Sonra büyüyünce anladımki Benim babam ruhsal olarak hastaymış.

Annem ;Bu hayattaki tek değer verdiğim insandı babamdan önce gelirdi.
Babam beni sevsin diye ugraşırdım ama Annem beni uğraştırmadan severdi.

Sebepsizce, gelir bazen saçlarımı okşardı , benimle parka giderdi. Bir anne şefkatini tatmıştım ama bir baba oğlunun nasıl gururla sırtını sıvazlar işte bunu hiç bir zaman tadamadım. Yinede şimdi işi düşse koşar giderdim babama.
Böylede zavallıy'dım işte yada derinden bağlıydı sevgim aileme.

Ama şimdi annem gitmişti ve ben babamın sevgisizliğiyle baş başa kalmıştım...

Her gün annemin mezarına gelirdim genelde akşamları gelirdim. Sonra onun bana her gece yatmadan önce söylediği ninniyi bir kez de ben ona söylerdim.
Dün sabah gelmiştim mezarlığa yine anneme ninni söylüyordum içimden gelmişti, bu ninniyi söylemek bana iyi geliyordu.

Koskoca adam olmuştum ama annemin ninnisini söylemeden yatamıyordum geceleri.

Sonra sesler duydum önce diğer insanlar belki mezarlığa gelmişlerdir sevdiklerinin yanına diye düşündüm. Etrafıma baktım kimse yoktu.

Biri hariç bir kadın ;İki mezarlığın ortasına oturmuş mezarlara konuşuyordu, ailesi olmalıydı.
Sonra önüme döndüm tekrar ninniyi mırıldanmaya başladım ama sanki birisinin beni izlediğini hissediyordum.

Başımı kadından tarafa çevirdiğimde göz göze geldik. Açık mavi gözleri bana birisini hatırlatır gibiydi. Öylesine anlamlı bakıyordu. Daha fazla gözlerini gözlerimde tutamadı ve bakışlarını kaçırdı sonrasında hızla önüne döndü ve mezarlarla tekrar konuşup, ordan ayrılmıştı, bana dönüp tekrar bakmadı iyiki de bakmadı yoksa onu izlediğimi fark edebilirdi.
Bugün yine karşılaştık. Aynı yer , farklı zaman.

Gözlerimin içine bakıyordu.
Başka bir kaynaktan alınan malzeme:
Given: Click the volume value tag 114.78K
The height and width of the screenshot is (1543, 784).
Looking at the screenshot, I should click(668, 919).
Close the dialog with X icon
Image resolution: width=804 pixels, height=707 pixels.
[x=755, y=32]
Korkusuzdu ama aynı zamanda da korkak.
Sonuçta bu kör karanlıkta bir mezarlıkta kim böyle bir şeyle karşılaşırdı ki.
Elzem demişti.İsmi Elzemdi ,çok tanıdıktı.
Adını duymam içimde bir şeylerin kıpırdamasına neden oldu ama nedenini anlayamadım, neden böyle hissetmiştim." Elzem? " Dedim sorgularcasına. Önce boş boş baktı sonra bu kadar yakın olmamızdan rahatsızlık duyup elimi itekleyip geri çekildi.
Biraz sert davrandığımı fark edince "Şey pardon ben birden seni öyle görünce yanlış anladım."